> Kutipan Halaman:
^^^^
2. Tahap Persiapan Akhir (2011), dalam tahap ini dilakukan penyelesaian terhadap persiapan infrastruktur yang diperlukan. Selanjutnya, dilakukan penerapan secara bertahap beberapa PSAK berbasis IFRS.
3. Tahap Implementasi (2012), berhubungan dengan aktivitas penerapan PSAK IFRS secara bertahap. Kemudian dilakukan evaluasi terhadap dampak penerapan PSAK secara komprehensif.

Ada tiga perbedaan mendasar, yaitu:
1. PSAK yang semula berdasarkan Historical Cost mengubah paradigmanya menjadi Fair Value based.
Terdapat kewajiban dalam pencatatan pembukuan mengenai penilaian kembali keakuratan berdasarkan nilai kini atas suatu aset, liabilitas dan ekuitas. Fair Value based mendominasi perubahan-perubahan di PSAK untuk konvergensi ke IFRS selain hal-hal lainnya. Sebagai contoh perlunya di lakukan penilaian kembali suatu aset, apakah terdapat penurunan nilai atas suatu aset pada suatu tanggal pelaporan. Hal ini untuk memberikan keakuratan atas suatuatas suatu laporan keuangan.

2. PSAK yang semula lebih berdasarkan Rule Based (sebagaimana USGAAP) berubah menjadi Prinsiple Based.
Apa itu Rule Based?
Rule based adalah manakala segala sesuatu menjadi jelas diatur batasan batasannya. Sebagai contoh adalah manakala sesuatu materiality ditentukan misalkan diatas 75% dianggap material dan ketentuan-ketentuan jelas lainnya.
Apa itu Prinsiple Based?
IFRS menganut prinsip prinsiple based dimana yang diatur dalam PSAK update untuk mengadopsi IFRS adalah prinsip-prinsip yang dapat dijadikan bahan pertimbagan Akuntan / Management perusahaan sebagai dasar acuan untuk kebijakan akuntansi perusahaan.
^^^^
> Kumpulan Baris:
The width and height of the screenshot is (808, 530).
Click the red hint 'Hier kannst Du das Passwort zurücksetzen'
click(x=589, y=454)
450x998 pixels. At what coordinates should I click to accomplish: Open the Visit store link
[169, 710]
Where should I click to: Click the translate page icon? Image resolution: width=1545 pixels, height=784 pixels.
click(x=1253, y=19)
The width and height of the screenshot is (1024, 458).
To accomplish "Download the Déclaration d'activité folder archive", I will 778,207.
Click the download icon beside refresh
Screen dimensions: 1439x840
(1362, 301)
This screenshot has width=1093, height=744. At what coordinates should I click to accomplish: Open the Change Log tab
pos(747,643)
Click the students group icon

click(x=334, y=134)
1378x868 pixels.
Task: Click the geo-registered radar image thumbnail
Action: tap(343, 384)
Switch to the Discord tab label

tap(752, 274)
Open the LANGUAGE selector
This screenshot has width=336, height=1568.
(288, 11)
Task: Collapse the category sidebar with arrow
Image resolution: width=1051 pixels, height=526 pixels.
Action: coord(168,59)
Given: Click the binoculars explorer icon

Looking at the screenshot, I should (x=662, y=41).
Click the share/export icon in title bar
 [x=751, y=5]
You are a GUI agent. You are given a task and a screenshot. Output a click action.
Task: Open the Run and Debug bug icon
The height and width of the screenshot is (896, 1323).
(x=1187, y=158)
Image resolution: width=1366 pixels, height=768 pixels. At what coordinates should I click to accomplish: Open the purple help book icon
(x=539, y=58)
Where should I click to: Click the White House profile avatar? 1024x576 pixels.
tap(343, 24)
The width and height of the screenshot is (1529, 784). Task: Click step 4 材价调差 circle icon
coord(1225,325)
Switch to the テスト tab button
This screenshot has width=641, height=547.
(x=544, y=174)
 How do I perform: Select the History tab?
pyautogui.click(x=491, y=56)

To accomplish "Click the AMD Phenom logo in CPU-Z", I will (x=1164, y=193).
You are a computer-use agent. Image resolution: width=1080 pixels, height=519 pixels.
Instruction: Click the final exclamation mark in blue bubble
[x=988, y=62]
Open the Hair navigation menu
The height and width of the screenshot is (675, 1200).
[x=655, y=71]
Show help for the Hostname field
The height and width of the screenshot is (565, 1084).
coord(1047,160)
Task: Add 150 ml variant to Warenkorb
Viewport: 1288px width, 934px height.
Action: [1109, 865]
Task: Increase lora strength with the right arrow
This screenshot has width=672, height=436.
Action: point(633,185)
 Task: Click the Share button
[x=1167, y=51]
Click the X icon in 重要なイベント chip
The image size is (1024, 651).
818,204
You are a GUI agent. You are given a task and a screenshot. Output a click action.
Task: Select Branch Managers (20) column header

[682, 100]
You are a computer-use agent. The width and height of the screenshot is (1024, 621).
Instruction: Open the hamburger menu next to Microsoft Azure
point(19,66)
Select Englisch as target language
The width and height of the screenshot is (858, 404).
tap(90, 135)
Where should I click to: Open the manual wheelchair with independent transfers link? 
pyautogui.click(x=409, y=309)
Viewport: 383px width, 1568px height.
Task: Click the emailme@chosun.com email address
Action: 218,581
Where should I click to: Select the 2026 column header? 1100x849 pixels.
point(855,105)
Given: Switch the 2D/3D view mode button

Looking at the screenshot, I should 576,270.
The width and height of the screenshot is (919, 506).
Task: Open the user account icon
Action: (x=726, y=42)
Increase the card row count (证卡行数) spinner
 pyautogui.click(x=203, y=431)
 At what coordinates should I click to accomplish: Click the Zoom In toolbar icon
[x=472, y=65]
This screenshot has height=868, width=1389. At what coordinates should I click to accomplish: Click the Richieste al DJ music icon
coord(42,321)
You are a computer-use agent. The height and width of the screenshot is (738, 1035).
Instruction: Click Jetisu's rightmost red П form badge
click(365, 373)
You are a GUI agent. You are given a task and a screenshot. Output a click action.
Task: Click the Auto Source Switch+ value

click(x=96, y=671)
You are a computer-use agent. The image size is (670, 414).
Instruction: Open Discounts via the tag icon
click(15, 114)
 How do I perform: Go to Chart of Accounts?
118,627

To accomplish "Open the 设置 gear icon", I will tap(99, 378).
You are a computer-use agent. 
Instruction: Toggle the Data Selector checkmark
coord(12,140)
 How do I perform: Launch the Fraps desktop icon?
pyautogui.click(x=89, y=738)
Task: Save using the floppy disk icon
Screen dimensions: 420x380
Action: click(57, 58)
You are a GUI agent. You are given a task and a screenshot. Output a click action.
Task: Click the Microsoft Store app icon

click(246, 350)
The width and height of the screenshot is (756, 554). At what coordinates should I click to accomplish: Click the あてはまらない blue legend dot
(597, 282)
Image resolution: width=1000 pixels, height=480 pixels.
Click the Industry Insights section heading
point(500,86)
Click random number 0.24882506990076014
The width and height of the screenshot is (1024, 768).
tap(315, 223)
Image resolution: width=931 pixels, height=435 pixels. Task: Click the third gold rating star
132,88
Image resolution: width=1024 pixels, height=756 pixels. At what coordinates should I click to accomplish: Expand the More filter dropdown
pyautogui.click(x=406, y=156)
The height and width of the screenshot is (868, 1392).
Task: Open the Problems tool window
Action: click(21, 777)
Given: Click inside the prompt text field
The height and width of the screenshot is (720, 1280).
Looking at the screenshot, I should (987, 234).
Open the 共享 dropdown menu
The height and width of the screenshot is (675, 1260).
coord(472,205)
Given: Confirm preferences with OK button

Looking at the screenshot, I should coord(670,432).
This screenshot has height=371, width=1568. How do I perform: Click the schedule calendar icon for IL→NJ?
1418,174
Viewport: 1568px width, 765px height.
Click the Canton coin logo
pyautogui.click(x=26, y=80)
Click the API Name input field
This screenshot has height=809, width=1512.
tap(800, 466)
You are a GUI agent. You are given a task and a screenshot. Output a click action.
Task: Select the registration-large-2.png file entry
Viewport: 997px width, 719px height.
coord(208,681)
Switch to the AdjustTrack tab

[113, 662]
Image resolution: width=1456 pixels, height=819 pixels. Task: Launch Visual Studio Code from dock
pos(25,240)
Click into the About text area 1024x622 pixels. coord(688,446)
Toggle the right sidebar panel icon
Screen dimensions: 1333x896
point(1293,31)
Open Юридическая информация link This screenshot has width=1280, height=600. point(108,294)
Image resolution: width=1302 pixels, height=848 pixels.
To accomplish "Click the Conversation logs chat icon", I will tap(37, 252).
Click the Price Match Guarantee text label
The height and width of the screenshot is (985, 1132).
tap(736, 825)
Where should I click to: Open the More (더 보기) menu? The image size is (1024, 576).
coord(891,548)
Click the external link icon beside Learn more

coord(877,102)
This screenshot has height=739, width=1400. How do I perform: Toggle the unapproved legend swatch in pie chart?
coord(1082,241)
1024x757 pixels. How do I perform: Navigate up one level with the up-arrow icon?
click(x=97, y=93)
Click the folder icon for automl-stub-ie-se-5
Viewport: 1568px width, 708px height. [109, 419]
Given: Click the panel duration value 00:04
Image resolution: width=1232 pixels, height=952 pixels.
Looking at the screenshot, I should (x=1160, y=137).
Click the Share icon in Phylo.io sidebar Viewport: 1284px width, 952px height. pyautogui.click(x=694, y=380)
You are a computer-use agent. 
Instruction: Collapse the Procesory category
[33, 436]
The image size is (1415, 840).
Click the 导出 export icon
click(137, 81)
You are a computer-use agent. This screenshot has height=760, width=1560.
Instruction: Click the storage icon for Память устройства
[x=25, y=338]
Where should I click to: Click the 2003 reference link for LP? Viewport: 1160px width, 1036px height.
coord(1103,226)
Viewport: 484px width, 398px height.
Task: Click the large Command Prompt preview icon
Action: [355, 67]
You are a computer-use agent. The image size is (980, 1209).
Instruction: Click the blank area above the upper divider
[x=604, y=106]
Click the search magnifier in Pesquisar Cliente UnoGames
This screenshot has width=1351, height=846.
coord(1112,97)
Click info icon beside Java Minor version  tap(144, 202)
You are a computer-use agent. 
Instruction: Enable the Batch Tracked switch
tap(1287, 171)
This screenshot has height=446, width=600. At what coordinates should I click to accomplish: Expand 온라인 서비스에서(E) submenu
^^^^
> Tugas dan Latihan:
1. Menurut kutipan halaman di atas, pada tahun berapa Tahap Implementasi penerapan PSAK IFRS berlangsung?
2. Tolong kembalikan bagian kutipan halaman di atas dari "3. Tahap Implementasi" sampai "suatu laporan keuangan." tanpa perubahan apa pun.

> Jawaban Lengkap:
1. Tahap Implementasi berlangsung pada tahun 2012.

2.
3. Tahap Implementasi (2012), berhubungan dengan aktivitas penerapan PSAK IFRS secara bertahap. Kemudian dilakukan evaluasi terhadap dampak penerapan PSAK secara komprehensif.

Ada tiga perbedaan mendasar, yaitu:
1. PSAK yang semula berdasarkan Historical Cost mengubah paradigmanya menjadi Fair Value based.
Terdapat kewajiban dalam pencatatan pembukuan mengenai penilaian kembali keakuratan berdasarkan nilai kini atas suatu aset, liabilitas dan ekuitas. Fair Value based mendominasi perubahan-perubahan di PSAK untuk konvergensi ke IFRS selain hal-hal lainnya. Sebagai contoh perlunya di lakukan penilaian kembali suatu aset, apakah terdapat penurunan nilai atas suatu aset pada suatu tanggal pelaporan. Hal ini untuk memberikan keakuratan atas suatuatas suatu laporan keuangan.